Note: There is another ongoing discussion about text objects here you may find useful:

https://forums.coronalabs.com/topic/72346-outlining-text/

RichText support would be an easy win.

Cool font support would allow individual characters to be animated and transitioned.  Would be awesome if we could access characters as objects and apply transitions and filters individually.

Exposing the rendered font as a displayobject would also be an easy win as we could then do lots more “cool stuff” to it.

Maybe a cool font plugin idea right there?

Note: bitmap fonts are useless for multi-lingual apps

@sgs - Yes, you have a point.  Multi-ligual games + bitmap fonts == “pain and/or bloat” choose one or both for extra pleasure. :slight_smile:

Also, rich text would be sweet.  May someone smarter than me hear you and write that plugin.

Ok thanks for the replies, I guess I was right to be worried then. No problem, I can do a drop shadow effect by duplicating the text object I guess.

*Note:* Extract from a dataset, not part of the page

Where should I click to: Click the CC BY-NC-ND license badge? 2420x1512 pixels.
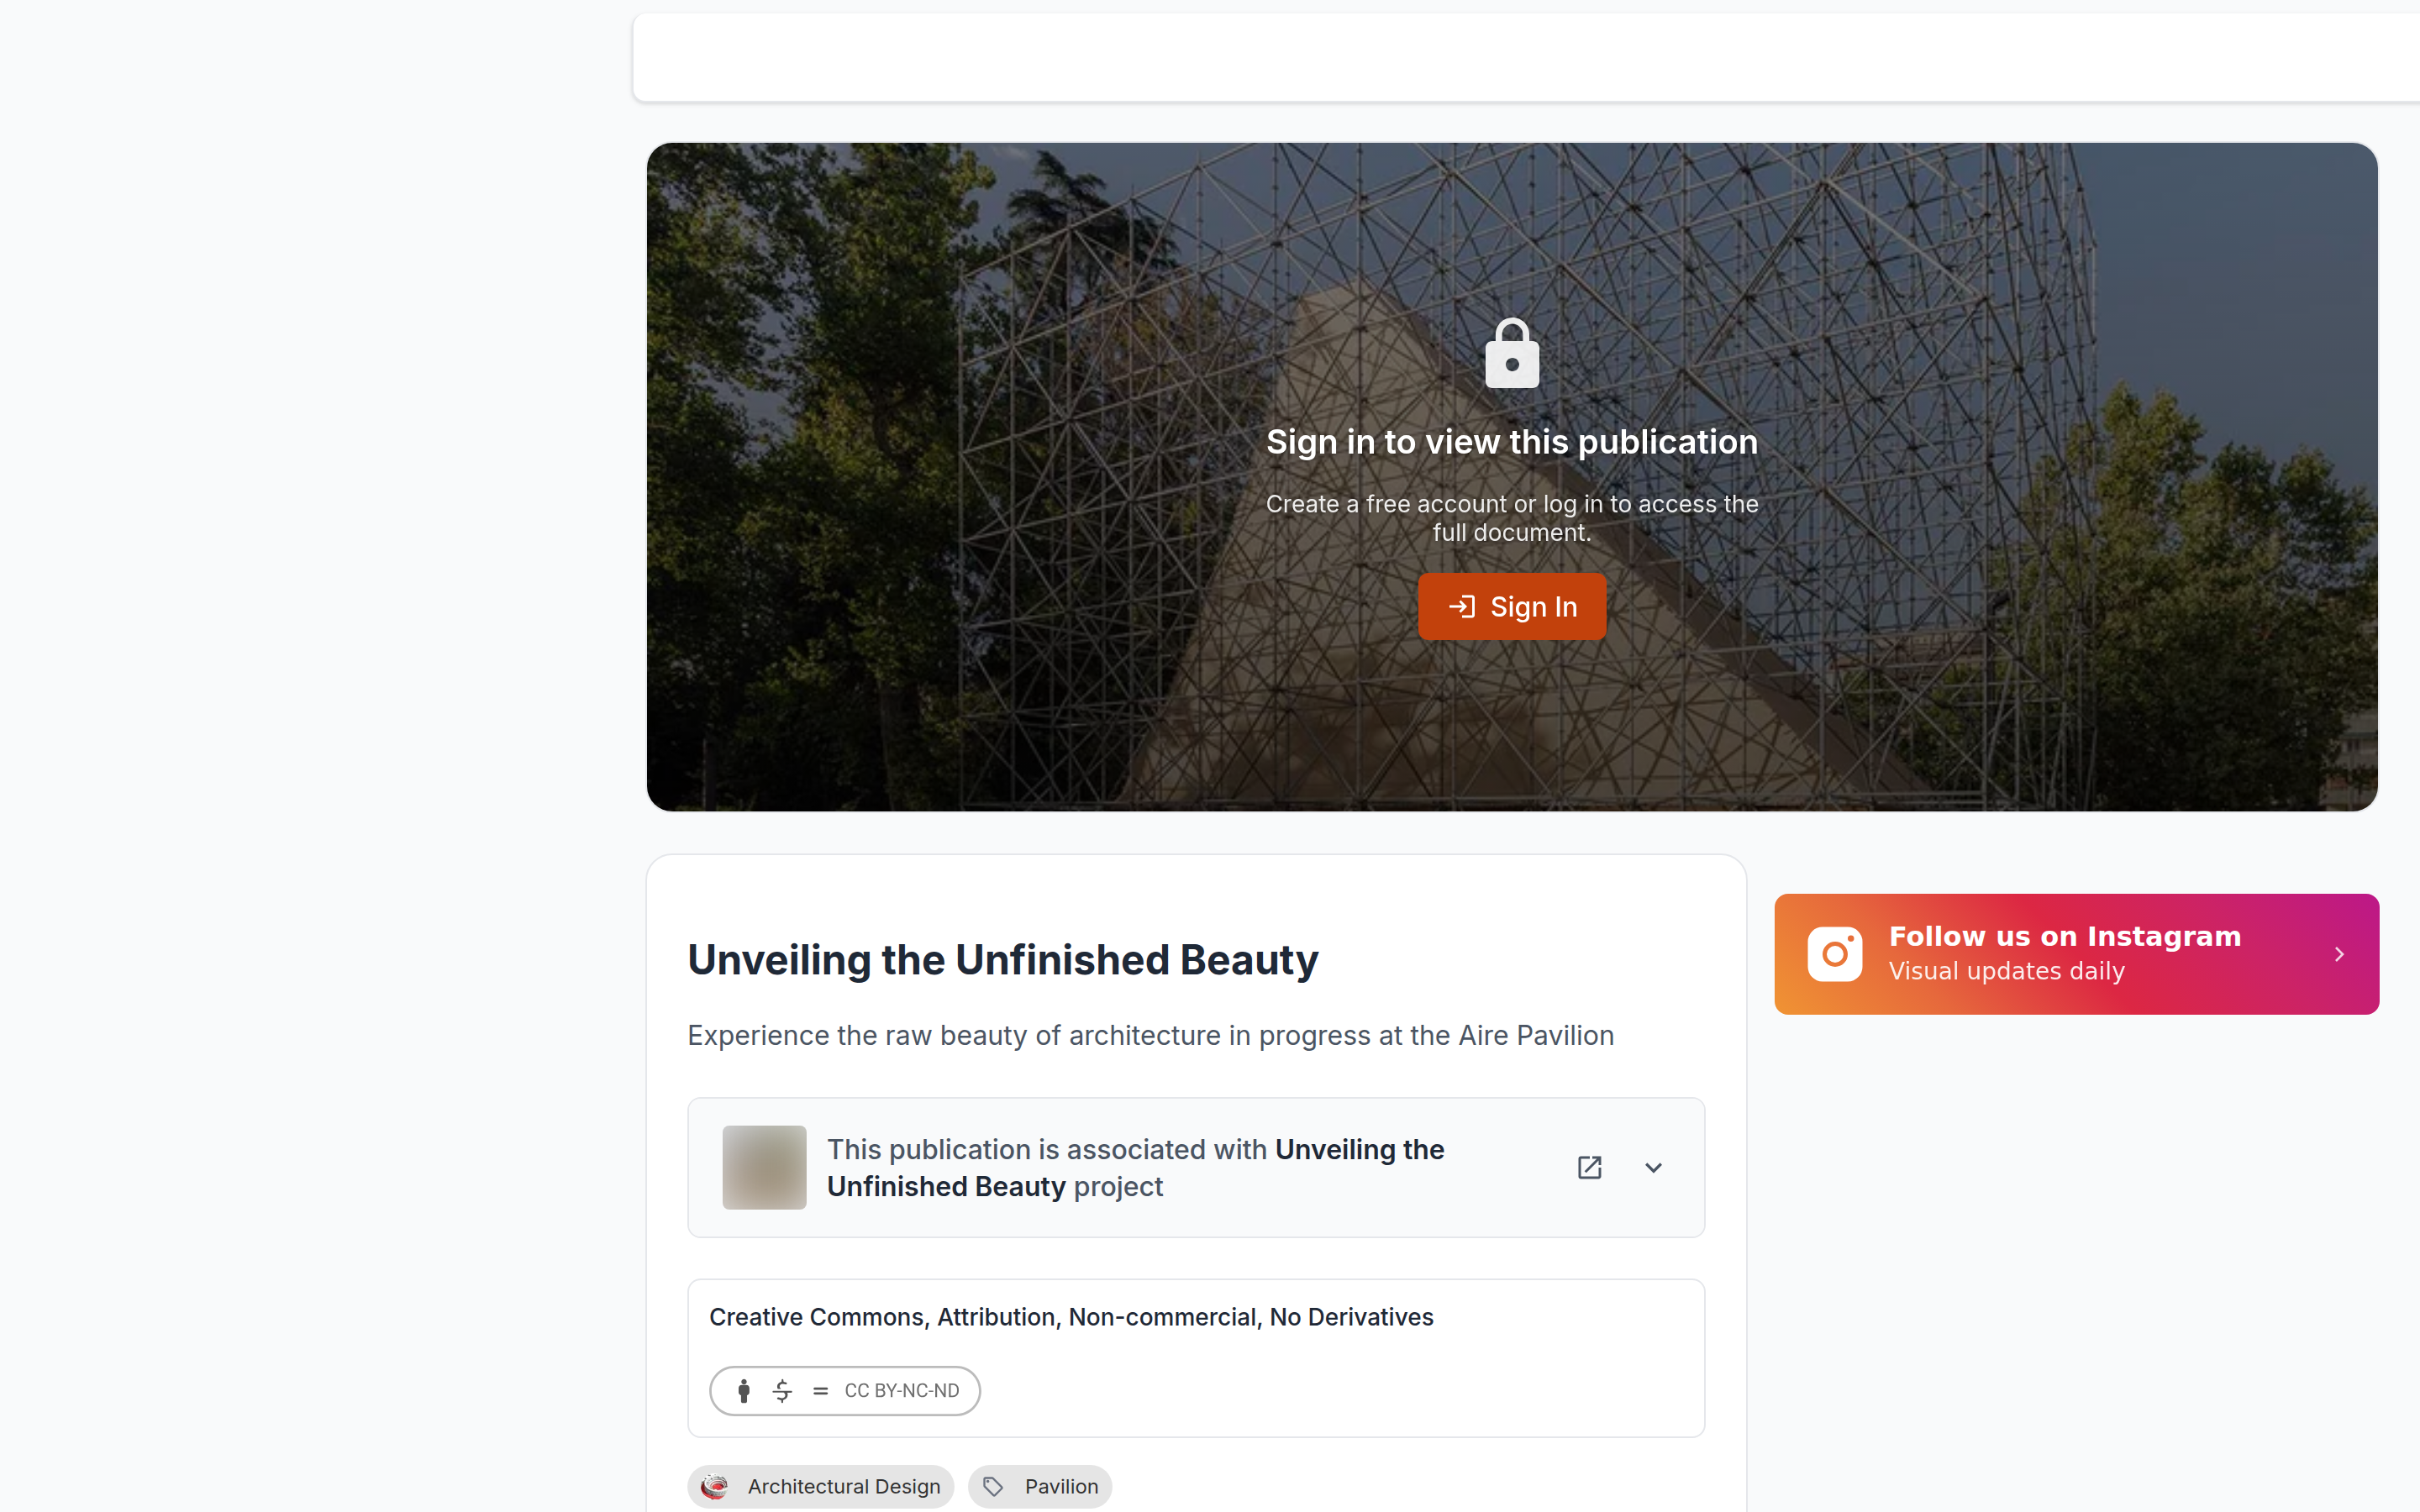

You can do drop shadow with a bitmap font in :30 seconds with one of the multiple tools in this thread. Even with multiple languages support the impact would be minor.

Agreed, it’s worth the effort to learn how bitmap fonts work. Once you’ve chosen your library (i.e. ponyfont, font manager) and got the process down in BM Glyph, it doesn’t add much time and the effect will be much better. A bit of work now will stand you in good stead for this and future projects.

It’s no different than any other game engine, indeed in Unity you pretty much have to go down this route with TextMeshPro as the built in text is awfully fuzzy.

I assumed bitmap fonts wasn’t gonna work with Chinese?

Hmm, well I’ve got them working with a variety of foreign characters (Greek, Russian, Vietnamese etc.), haven’t tried Chinese though.

Worth giving BM glyph a go - it’s free!

All those languages have alphabets. You can only really compare Chinese with Japanese in that respect. Chinese is made up of thousands of characters so custom fonts are typically anything from 8mb to 50 mb. I’m guessing bitmap fonts like I assumed would be no use with Chinese.

There are plenty of bitmap fonts for Mandarin out there. I don’t know your app but it is very unlikely you’ll need all 50,000 symbols for your app. Most people only know about 5K to 6K. And a typical app with labels like “Player one”, “Good Job”, “Play again” and “Help” you’ll probably do fine with a few hundred symbols. For input Android or iOS provides the keyboard. For large portions of text, you probably don’t want it highly stylized or animated so you can use a regular font.

@schizoid2k I’m curious what said product is.

@hasen6  I’ll mention this again for completeness. It still needs better docs, a better sample, and probably some thorough testing in all those *Array bits (my idea in exposing these was to make text meshes). I intended to do this quite early but got sidetracked.  :frowning:

If it looks at all useful, give it a try and let me know of any issues. (I think iOS at least might need a rebuild.)

EDIT : An example video of the plugin I mentioned, which I’m lately updating, is shown here. (I’ve finally been attending to the docs too.) I might see if I can rename it to  truetype  as well, so the link above might not be long for this world.

I made apps in the past using another engine with custom Chinese fonts and I tried removing characters to reduce the font size but it’s pretty tough. That’s why I normally use system fonts for Chinese. If all is needed is stuff like “Player one”, “Good Job”, “Play again” and “Help” then it’d probably be simpler and about the same size to go with image based text wouldn’t it?

It’s the text that needs to change dynamically that can cause more of an issue.

Anyway it’s pretty hard to edit fonts as far I know and you have to have a list of the most common characters. Even then, 5k-6k is still gonna make a font much, much bigger than a regular alphabet based font. And that’s just for ONE font.